Going back 15 years or so now, my son was asked to bring in the ingredients for a Cesar Salad, they didn't even make the dressing it was in a sachet, and arrange it all on a plate angry Another week they were set the task of making a chocolate mousse, two ingredients chocolate and cream, surprise ! surprise! some of the pupils ate the chocolate before they even got to the lesson. The lessons were a complete waste of time compared to the ones I had when I was at school, where we actually planned, prepared and cooked complete meals, learning how to balance the different elements of carbohydrates and proteins. Looking back it's where I learned the basics such as making a roux for a white sauce which has proved invaluable. Taught well it's a life skill. Taught badly it's a waste of time and money.

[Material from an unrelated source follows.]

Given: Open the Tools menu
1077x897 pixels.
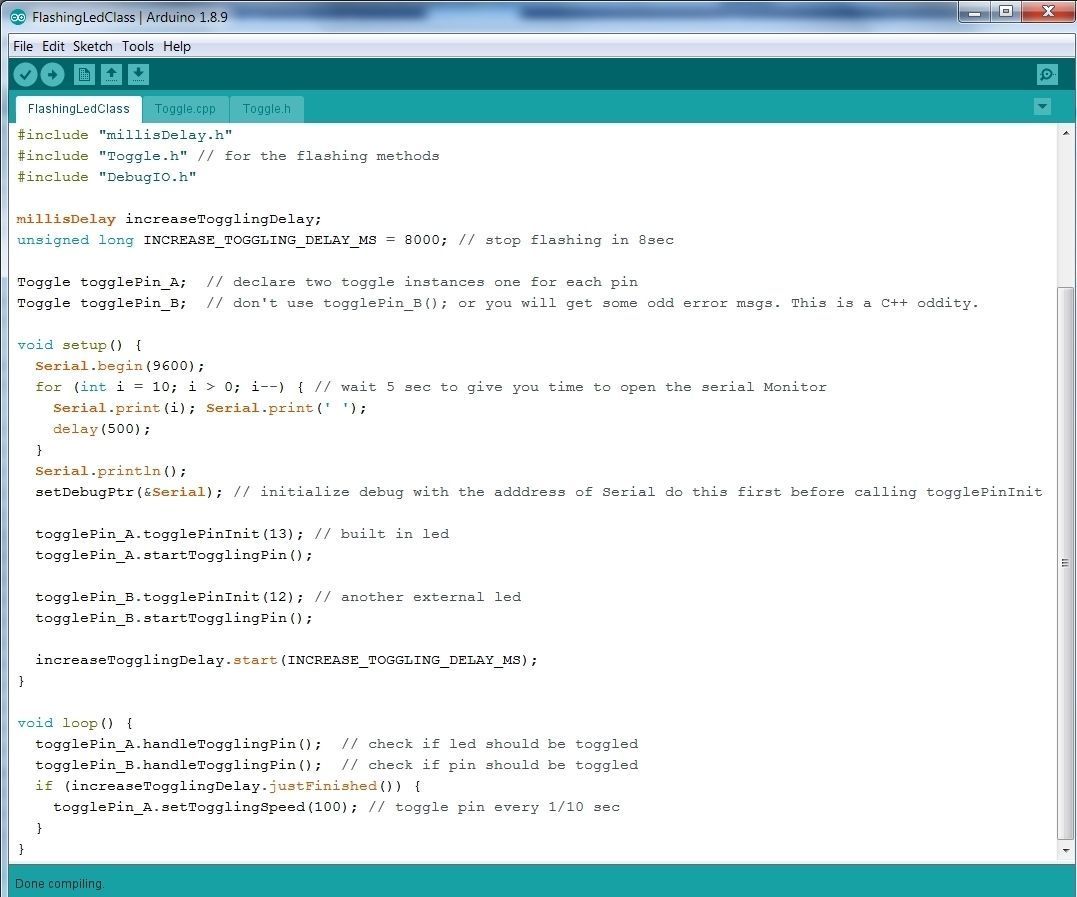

carefreeeee Tue 13-Mar-18 19:02:46

They sell equivalents of dolmio in aldi - just get own brand jar of sauce.

JustBeingJobless Tue 13-Mar-18 19:07:41

Actually, thinking about it, I might just defrost some sauce that I’ve already made and decant it into a jar for him to take. I remember making cakes, bread, sauces etc from scratch in home economics. How things change!

nooka Tue 13-Mar-18 19:16:27

My dd volunteers for an after school cooking club at a primary school and they make more interesting things with their group of seven year olds. When she did Foods at school we just had to pay a termly fee (and it wasn't very high), they ate everything they cooked during the lesson so I never got to taste it, but dd was already a pretty good cook so I'm sure it was nice. Definitely all from scratch, partly just due to economics.

JustBeingJobless Tue 13-Mar-18 19:34:13

I’d much rather pay an amount to the school for ingredients as it would work out cheaper for everyone that way.

BrownTurkey Tue 13-Mar-18 19:42:10

You wait til you are furiously racing the other parent and his child to the risotto rice shelf in Waitrose because you saw them staring at the empty shelf in Tesco 15 minutes ago.

BrownTurkey Tue 13-Mar-18 19:43:42

Although I am actually a little sad that school has cut food tech lessons this year to a single, not a double lesson, so they don’t really have time to make anything much now. My two both cook a bit, but the food tech lessons were helpful.